Problem → All records need to be reproduced exactly. Keep every word as it is.

Records from a data source
_ _ _ _ _ _ _

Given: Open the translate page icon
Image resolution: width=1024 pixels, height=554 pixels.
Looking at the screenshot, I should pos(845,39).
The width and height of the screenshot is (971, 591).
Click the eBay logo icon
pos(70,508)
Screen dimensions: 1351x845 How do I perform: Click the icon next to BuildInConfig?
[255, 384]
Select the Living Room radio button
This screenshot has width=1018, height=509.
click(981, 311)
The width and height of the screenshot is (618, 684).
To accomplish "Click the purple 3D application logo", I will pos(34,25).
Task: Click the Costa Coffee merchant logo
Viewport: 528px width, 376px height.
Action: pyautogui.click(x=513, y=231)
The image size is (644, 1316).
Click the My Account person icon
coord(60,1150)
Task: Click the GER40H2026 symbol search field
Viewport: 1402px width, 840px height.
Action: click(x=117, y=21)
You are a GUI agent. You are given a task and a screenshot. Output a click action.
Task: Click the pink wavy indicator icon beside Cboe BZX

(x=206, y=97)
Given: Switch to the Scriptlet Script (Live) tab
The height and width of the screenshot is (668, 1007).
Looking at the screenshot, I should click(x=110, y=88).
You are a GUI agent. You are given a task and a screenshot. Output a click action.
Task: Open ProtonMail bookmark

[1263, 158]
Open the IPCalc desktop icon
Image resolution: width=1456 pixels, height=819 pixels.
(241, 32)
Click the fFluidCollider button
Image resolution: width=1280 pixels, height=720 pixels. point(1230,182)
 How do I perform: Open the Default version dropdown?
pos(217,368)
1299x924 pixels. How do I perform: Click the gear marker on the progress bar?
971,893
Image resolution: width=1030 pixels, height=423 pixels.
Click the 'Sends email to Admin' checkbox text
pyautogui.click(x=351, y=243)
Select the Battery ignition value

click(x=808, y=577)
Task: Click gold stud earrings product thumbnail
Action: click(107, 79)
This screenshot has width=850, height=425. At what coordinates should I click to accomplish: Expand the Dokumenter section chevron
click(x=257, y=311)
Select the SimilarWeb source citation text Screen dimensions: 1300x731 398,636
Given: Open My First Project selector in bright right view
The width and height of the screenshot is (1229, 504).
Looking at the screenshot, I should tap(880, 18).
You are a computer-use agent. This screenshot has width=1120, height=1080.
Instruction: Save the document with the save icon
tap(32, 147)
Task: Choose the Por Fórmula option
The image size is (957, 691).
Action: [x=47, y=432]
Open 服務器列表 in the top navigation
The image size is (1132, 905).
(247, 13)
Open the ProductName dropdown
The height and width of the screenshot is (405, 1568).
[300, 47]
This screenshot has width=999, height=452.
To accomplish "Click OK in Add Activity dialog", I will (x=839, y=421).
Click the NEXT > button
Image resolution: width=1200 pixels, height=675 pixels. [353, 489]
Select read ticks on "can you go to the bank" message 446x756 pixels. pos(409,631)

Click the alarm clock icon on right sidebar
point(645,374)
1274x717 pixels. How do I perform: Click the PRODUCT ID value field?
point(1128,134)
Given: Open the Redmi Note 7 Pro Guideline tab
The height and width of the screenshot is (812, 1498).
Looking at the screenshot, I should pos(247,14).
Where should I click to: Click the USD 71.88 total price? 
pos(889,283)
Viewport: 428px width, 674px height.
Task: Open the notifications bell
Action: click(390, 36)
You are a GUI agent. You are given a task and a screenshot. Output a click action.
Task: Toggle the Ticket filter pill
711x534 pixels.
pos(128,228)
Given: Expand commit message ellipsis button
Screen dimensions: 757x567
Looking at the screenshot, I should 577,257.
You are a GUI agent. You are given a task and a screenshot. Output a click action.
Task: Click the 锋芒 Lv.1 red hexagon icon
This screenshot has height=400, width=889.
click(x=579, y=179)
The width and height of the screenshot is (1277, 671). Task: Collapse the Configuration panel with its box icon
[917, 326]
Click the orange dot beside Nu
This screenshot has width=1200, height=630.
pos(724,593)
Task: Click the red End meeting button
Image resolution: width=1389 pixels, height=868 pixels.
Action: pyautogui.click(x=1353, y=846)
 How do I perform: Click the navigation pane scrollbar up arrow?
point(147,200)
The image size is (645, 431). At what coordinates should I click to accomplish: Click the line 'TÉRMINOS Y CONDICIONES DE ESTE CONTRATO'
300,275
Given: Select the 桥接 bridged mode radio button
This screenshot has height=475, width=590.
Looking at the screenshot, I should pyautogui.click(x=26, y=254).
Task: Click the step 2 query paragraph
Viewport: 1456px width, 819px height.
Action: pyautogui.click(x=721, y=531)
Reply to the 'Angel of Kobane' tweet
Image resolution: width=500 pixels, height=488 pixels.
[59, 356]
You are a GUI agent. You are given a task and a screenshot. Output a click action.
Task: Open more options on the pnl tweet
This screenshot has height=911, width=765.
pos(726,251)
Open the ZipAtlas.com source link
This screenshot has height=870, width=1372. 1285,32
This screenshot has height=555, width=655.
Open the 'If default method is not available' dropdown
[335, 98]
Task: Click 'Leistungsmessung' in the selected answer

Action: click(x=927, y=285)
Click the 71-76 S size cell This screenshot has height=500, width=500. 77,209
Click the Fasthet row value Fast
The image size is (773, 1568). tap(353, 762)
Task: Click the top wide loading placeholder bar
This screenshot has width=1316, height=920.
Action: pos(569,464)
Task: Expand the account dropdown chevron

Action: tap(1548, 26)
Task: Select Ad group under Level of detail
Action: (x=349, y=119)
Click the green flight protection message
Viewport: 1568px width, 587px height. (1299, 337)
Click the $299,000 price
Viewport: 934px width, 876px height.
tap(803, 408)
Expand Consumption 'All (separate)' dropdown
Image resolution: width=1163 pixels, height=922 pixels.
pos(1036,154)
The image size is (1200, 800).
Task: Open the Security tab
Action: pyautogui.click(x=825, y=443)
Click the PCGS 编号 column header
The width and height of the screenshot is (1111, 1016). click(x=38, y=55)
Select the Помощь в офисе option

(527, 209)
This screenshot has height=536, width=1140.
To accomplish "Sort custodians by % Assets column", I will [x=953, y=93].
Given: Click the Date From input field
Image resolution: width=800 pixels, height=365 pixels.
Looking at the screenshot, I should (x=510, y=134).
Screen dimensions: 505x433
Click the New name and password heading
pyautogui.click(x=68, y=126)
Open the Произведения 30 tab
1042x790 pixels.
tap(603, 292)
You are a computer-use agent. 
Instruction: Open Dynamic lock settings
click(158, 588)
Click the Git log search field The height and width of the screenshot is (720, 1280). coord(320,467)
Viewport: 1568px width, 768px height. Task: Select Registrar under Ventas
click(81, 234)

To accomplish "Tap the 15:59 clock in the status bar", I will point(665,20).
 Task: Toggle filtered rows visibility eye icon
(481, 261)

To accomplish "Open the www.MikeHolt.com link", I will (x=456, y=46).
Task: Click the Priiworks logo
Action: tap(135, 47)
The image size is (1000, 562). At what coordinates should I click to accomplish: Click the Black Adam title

_ _ _ _ _ _ _

Result of this task →
Given: Open the translate page icon
Image resolution: width=1024 pixels, height=554 pixels.
Looking at the screenshot, I should pos(845,39).
The width and height of the screenshot is (971, 591).
Click the eBay logo icon
pos(70,508)
Screen dimensions: 1351x845 How do I perform: Click the icon next to BuildInConfig?
[255, 384]
Select the Living Room radio button
This screenshot has width=1018, height=509.
click(981, 311)
The width and height of the screenshot is (618, 684).
To accomplish "Click the purple 3D application logo", I will pos(34,25).
Task: Click the Costa Coffee merchant logo
Viewport: 528px width, 376px height.
Action: pyautogui.click(x=513, y=231)
The image size is (644, 1316).
Click the My Account person icon
coord(60,1150)
Task: Click the GER40H2026 symbol search field
Viewport: 1402px width, 840px height.
Action: click(x=117, y=21)
You are a GUI agent. You are given a task and a screenshot. Output a click action.
Task: Click the pink wavy indicator icon beside Cboe BZX

(x=206, y=97)
Given: Switch to the Scriptlet Script (Live) tab
The height and width of the screenshot is (668, 1007).
Looking at the screenshot, I should click(x=110, y=88).
You are a GUI agent. You are given a task and a screenshot. Output a click action.
Task: Open ProtonMail bookmark

[1263, 158]
Open the IPCalc desktop icon
Image resolution: width=1456 pixels, height=819 pixels.
(241, 32)
Click the fFluidCollider button
Image resolution: width=1280 pixels, height=720 pixels. point(1230,182)
 How do I perform: Open the Default version dropdown?
pos(217,368)
1299x924 pixels. How do I perform: Click the gear marker on the progress bar?
971,893
Image resolution: width=1030 pixels, height=423 pixels.
Click the 'Sends email to Admin' checkbox text
pyautogui.click(x=351, y=243)
Select the Battery ignition value

click(x=808, y=577)
Task: Click gold stud earrings product thumbnail
Action: click(107, 79)
This screenshot has width=850, height=425. At what coordinates should I click to accomplish: Expand the Dokumenter section chevron
click(x=257, y=311)
Select the SimilarWeb source citation text Screen dimensions: 1300x731 398,636
Given: Open My First Project selector in bright right view
The width and height of the screenshot is (1229, 504).
Looking at the screenshot, I should tap(880, 18).
You are a computer-use agent. This screenshot has width=1120, height=1080.
Instruction: Save the document with the save icon
tap(32, 147)
Task: Choose the Por Fórmula option
The image size is (957, 691).
Action: [x=47, y=432]
Open 服務器列表 in the top navigation
The image size is (1132, 905).
(247, 13)
Open the ProductName dropdown
The height and width of the screenshot is (405, 1568).
[300, 47]
This screenshot has width=999, height=452.
To accomplish "Click OK in Add Activity dialog", I will (x=839, y=421).
Click the NEXT > button
Image resolution: width=1200 pixels, height=675 pixels. [353, 489]
Select read ticks on "can you go to the bank" message 446x756 pixels. pos(409,631)

Click the alarm clock icon on right sidebar
point(645,374)
1274x717 pixels. How do I perform: Click the PRODUCT ID value field?
point(1128,134)
Given: Open the Redmi Note 7 Pro Guideline tab
The height and width of the screenshot is (812, 1498).
Looking at the screenshot, I should pos(247,14).
Where should I click to: Click the USD 71.88 total price? 
pos(889,283)
Viewport: 428px width, 674px height.
Task: Open the notifications bell
Action: click(390, 36)
You are a GUI agent. You are given a task and a screenshot. Output a click action.
Task: Toggle the Ticket filter pill
711x534 pixels.
pos(128,228)
Given: Expand commit message ellipsis button
Screen dimensions: 757x567
Looking at the screenshot, I should 577,257.
You are a GUI agent. You are given a task and a screenshot. Output a click action.
Task: Click the 锋芒 Lv.1 red hexagon icon
This screenshot has height=400, width=889.
click(x=579, y=179)
The width and height of the screenshot is (1277, 671). Task: Collapse the Configuration panel with its box icon
[917, 326]
Click the orange dot beside Nu
This screenshot has width=1200, height=630.
pos(724,593)
Task: Click the red End meeting button
Image resolution: width=1389 pixels, height=868 pixels.
Action: pyautogui.click(x=1353, y=846)
 How do I perform: Click the navigation pane scrollbar up arrow?
point(147,200)
The image size is (645, 431). At what coordinates should I click to accomplish: Click the line 'TÉRMINOS Y CONDICIONES DE ESTE CONTRATO'
300,275
Given: Select the 桥接 bridged mode radio button
This screenshot has height=475, width=590.
Looking at the screenshot, I should pyautogui.click(x=26, y=254).
Task: Click the step 2 query paragraph
Viewport: 1456px width, 819px height.
Action: pyautogui.click(x=721, y=531)
Reply to the 'Angel of Kobane' tweet
Image resolution: width=500 pixels, height=488 pixels.
[59, 356]
You are a GUI agent. You are given a task and a screenshot. Output a click action.
Task: Open more options on the pnl tweet
This screenshot has height=911, width=765.
pos(726,251)
Open the ZipAtlas.com source link
This screenshot has height=870, width=1372. 1285,32
This screenshot has height=555, width=655.
Open the 'If default method is not available' dropdown
[335, 98]
Task: Click 'Leistungsmessung' in the selected answer

Action: click(x=927, y=285)
Click the 71-76 S size cell This screenshot has height=500, width=500. 77,209
Click the Fasthet row value Fast
The image size is (773, 1568). tap(353, 762)
Task: Click the top wide loading placeholder bar
This screenshot has width=1316, height=920.
Action: pos(569,464)
Task: Expand the account dropdown chevron

Action: tap(1548, 26)
Task: Select Ad group under Level of detail
Action: (x=349, y=119)
Click the green flight protection message
Viewport: 1568px width, 587px height. (1299, 337)
Click the $299,000 price
Viewport: 934px width, 876px height.
tap(803, 408)
Expand Consumption 'All (separate)' dropdown
Image resolution: width=1163 pixels, height=922 pixels.
pos(1036,154)
The image size is (1200, 800).
Task: Open the Security tab
Action: pyautogui.click(x=825, y=443)
Click the PCGS 编号 column header
The width and height of the screenshot is (1111, 1016). click(x=38, y=55)
Select the Помощь в офисе option

(527, 209)
This screenshot has height=536, width=1140.
To accomplish "Sort custodians by % Assets column", I will [x=953, y=93].
Given: Click the Date From input field
Image resolution: width=800 pixels, height=365 pixels.
Looking at the screenshot, I should (x=510, y=134).
Screen dimensions: 505x433
Click the New name and password heading
pyautogui.click(x=68, y=126)
Open the Произведения 30 tab
1042x790 pixels.
tap(603, 292)
You are a computer-use agent. 
Instruction: Open Dynamic lock settings
click(158, 588)
Click the Git log search field The height and width of the screenshot is (720, 1280). coord(320,467)
Viewport: 1568px width, 768px height. Task: Select Registrar under Ventas
click(81, 234)

To accomplish "Tap the 15:59 clock in the status bar", I will point(665,20).
 Task: Toggle filtered rows visibility eye icon
(481, 261)

To accomplish "Open the www.MikeHolt.com link", I will (x=456, y=46).
Task: Click the Priiworks logo
Action: tap(135, 47)
The image size is (1000, 562). At what coordinates should I click to accomplish: Click the Black Adam title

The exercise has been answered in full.